---------- Recorded data ----------

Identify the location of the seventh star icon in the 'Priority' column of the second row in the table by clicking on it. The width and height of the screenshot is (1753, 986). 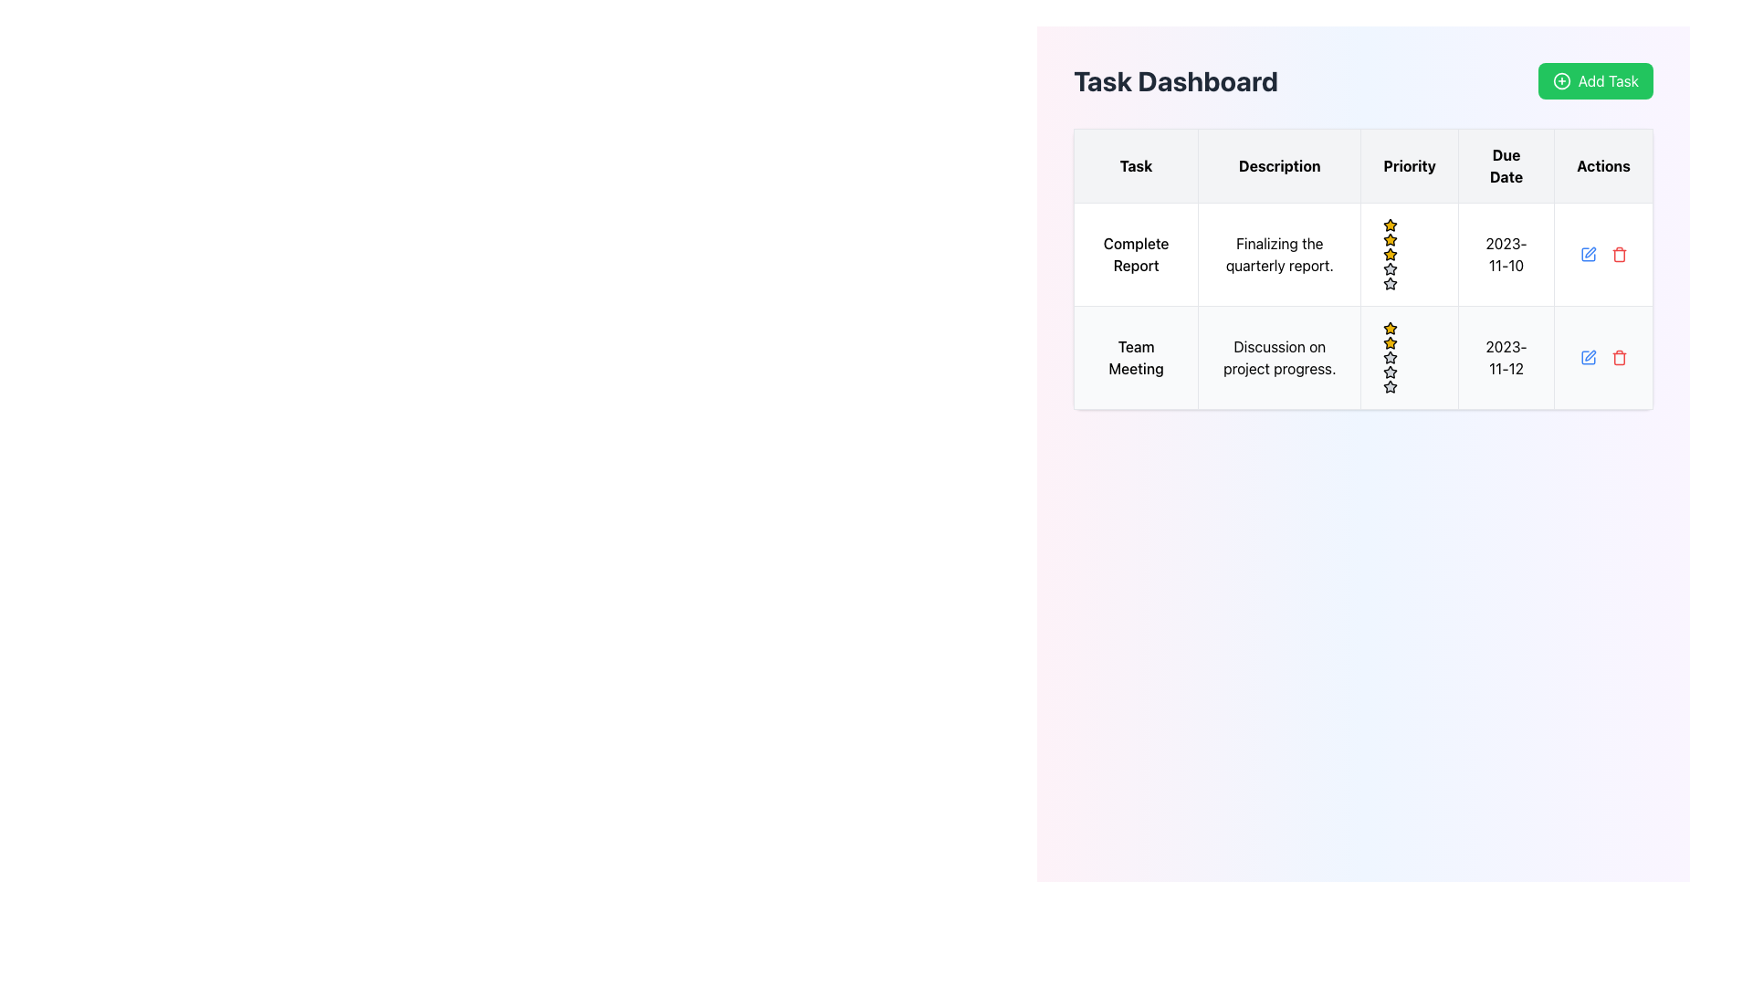
(1389, 386).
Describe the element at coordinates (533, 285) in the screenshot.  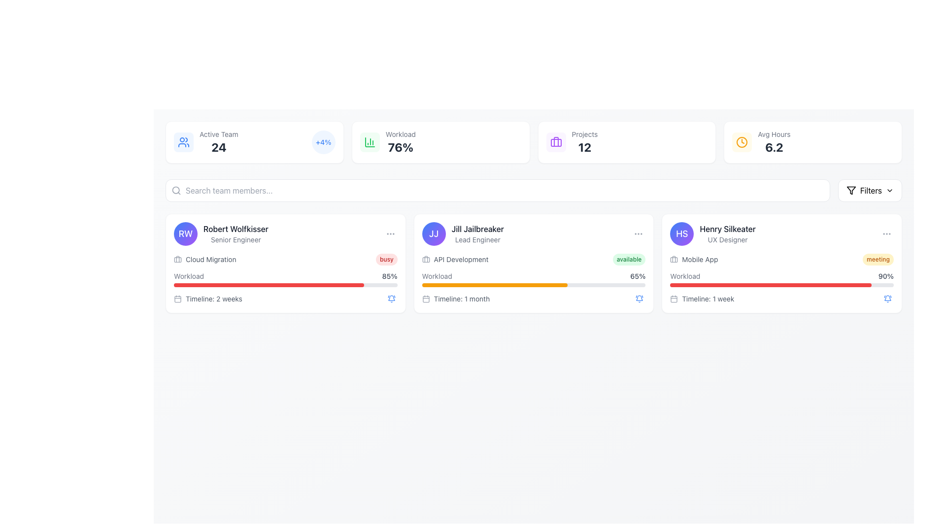
I see `the horizontal progress bar with a light-gray background and amber filled portion located in the workload section of the middle card titled 'Jill Jailbreaker'` at that location.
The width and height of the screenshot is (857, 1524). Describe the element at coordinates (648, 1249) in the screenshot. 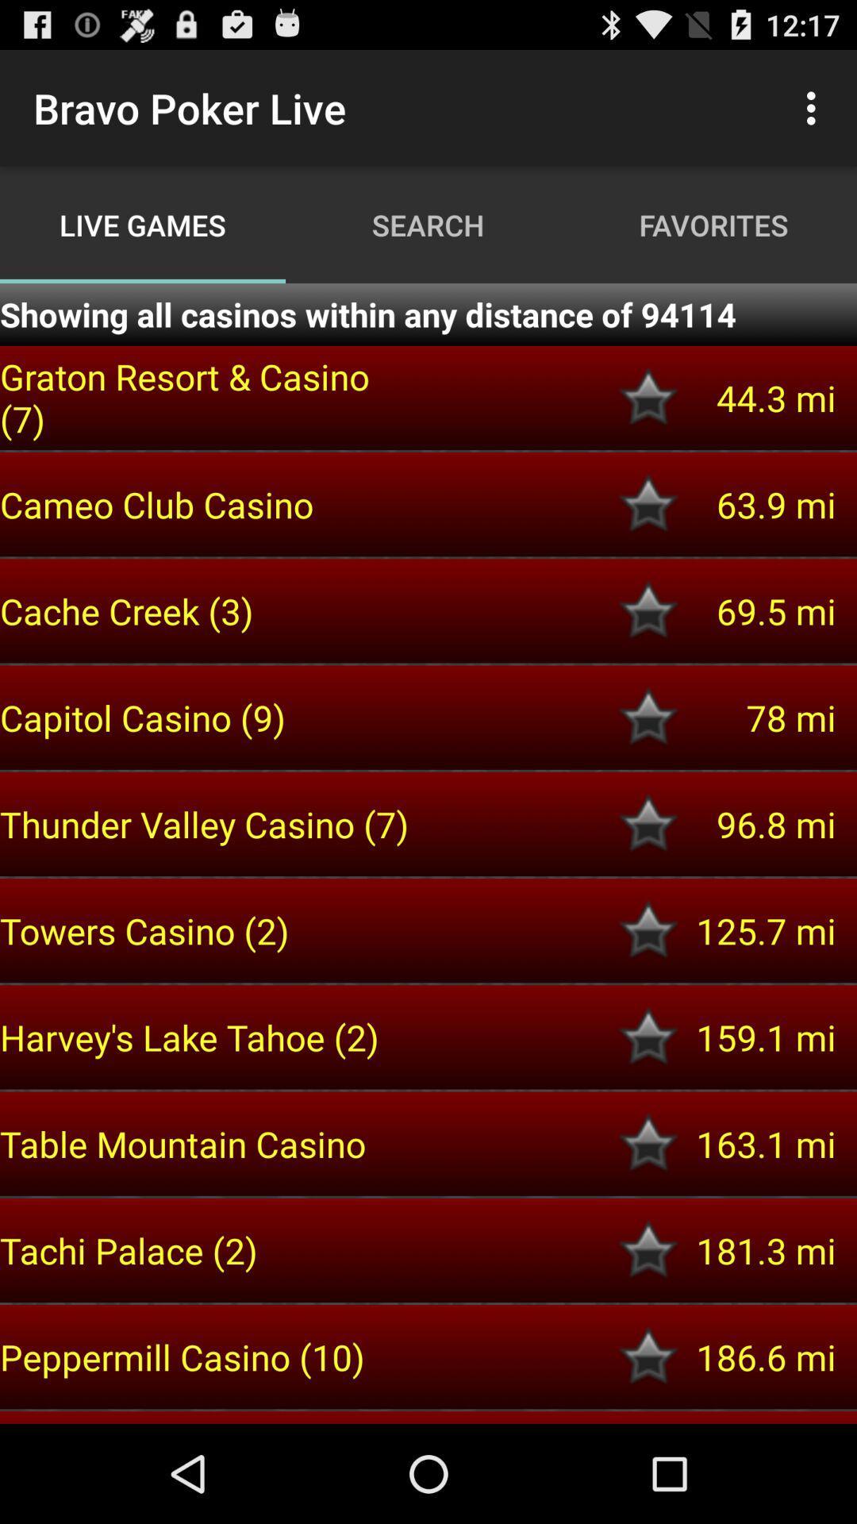

I see `favorite` at that location.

----------

Problem to solve:
Arrange every line of the entries above as a Markdown table with columns "Number" and "Line," skipping blank lines. Leave the pictures out.

Reply to the task:
| Number | Line |
|---|---|
| 1 | Identify the location of the seventh star icon in the 'Priority' column of the second row in the table by clicking on it. The width and height of the screenshot is (1753, 986).  |
| 2 | (1389, 386). |
| 3 | Describe the element at coordinates (533, 285) in the screenshot.   |
| 4 | I see `the horizontal progress bar with a light-gray background and amber filled portion located in the workload section of the middle card titled 'Jill Jailbreaker'` at that location. |
| 5 | The width and height of the screenshot is (857, 1524). Describe the element at coordinates (648, 1249) in the screenshot.  |
| 6 | I see `favorite` at that location. |